§ **EXTRAIT DU TEXTE**
*-*-*

En effet, on sait que le pouvoir de police du préfet s’exerce sur l’installation 30 ans après la cessation régulière d’activité (L. 152-1 C. Env), peu importe que l’installation ait cessé de fonctionner (CE, 11 avr. 1986, no 62 234, Min. de l’environnement c/ Sté des produits chimiques Ugine-Kuhlman) ou que l’installation ait fonctionné sans autorisation (CAA Paris, 5 nov. 1991, no 90PA00331, Secrétaire d’État auprès du Premier ministre chargé de l’environnement c/ Sté Saint-Yves).
3 – Différence entre un ‘propriétaire’ et un ‘détenteur’ de déchets
Le Code de l’Environnement rend responsable de l’élimination des déchets tout producteur ou détenteur de ces déchets.
L’administration a pu assimiler le propriétaire du terrain au détenteur du déchet qui s’y trouve, de sorte que c’est le propriétaire du terrain sur lequel sont entreposés les déchets qui est tenu pour responsable de leur élimination.

*-*-*

§ **CONSIGNE**
Poursuivez l'extrait sur la responsabilité de l'élimination des déchets à partir de sa dernière phrase. Les entrées qui suivent ne sont pas nécessaires.

*-*-*

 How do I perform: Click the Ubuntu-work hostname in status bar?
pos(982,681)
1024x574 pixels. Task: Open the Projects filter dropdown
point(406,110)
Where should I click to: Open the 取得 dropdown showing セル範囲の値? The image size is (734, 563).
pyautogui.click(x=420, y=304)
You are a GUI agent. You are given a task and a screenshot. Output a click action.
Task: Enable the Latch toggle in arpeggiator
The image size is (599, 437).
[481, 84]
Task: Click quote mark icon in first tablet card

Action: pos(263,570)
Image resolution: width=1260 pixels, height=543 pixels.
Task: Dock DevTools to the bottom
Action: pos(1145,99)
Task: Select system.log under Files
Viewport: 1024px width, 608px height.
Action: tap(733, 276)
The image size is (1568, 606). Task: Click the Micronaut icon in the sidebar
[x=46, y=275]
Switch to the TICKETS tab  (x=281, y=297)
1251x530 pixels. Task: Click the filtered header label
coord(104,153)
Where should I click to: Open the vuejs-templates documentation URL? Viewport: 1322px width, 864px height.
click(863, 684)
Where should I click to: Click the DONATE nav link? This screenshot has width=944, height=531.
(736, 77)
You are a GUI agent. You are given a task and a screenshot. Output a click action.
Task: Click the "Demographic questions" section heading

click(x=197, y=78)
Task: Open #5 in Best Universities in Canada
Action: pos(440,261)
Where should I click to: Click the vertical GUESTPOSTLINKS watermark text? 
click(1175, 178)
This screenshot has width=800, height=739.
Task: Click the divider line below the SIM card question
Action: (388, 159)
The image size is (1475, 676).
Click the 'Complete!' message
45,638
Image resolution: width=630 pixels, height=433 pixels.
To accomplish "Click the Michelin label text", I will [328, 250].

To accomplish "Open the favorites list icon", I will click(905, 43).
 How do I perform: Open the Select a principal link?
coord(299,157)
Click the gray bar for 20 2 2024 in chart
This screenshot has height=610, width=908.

*-*-*

§ **RÉPONSE**
La Cour Administrative d’Appel de BORDEAUX, dans son arrêt du 6 avril 2009, avait adopté une jurisprudence plus étroite en jugeant que la seule qualité de propriétaire d’un terrain sur lequel étaient entreposés des déchets, « en l’absence de tout acte d’appropriation portant sur ceux-ci », ne pouvait suffire pour conférer la qualité de détenteur au sens du Code de l’Environnement (article L.541-2) et, en tant que tel, en tant que responsable de l’élimination. En gros, le propriétaire du terrain n’est pas détenteur des déchets s’il n’en a pas accepté la garde (dépôt sauvage par exemple).
Le Conseil d’État annule l’arrêt de la Cour sur ce point en jugeant, sous forme de principe, que le propriétaire d’un terrain sur lequel ont été entreposés des déchets peut : « en l’absence de détenteur connu de ces déchets, être regardé comme leur détenteur au sens de l’article L.541-2 du Code de l’Environnement, notamment s’il a fait preuve de négligence à l’égard d’abandon sur son terrain ».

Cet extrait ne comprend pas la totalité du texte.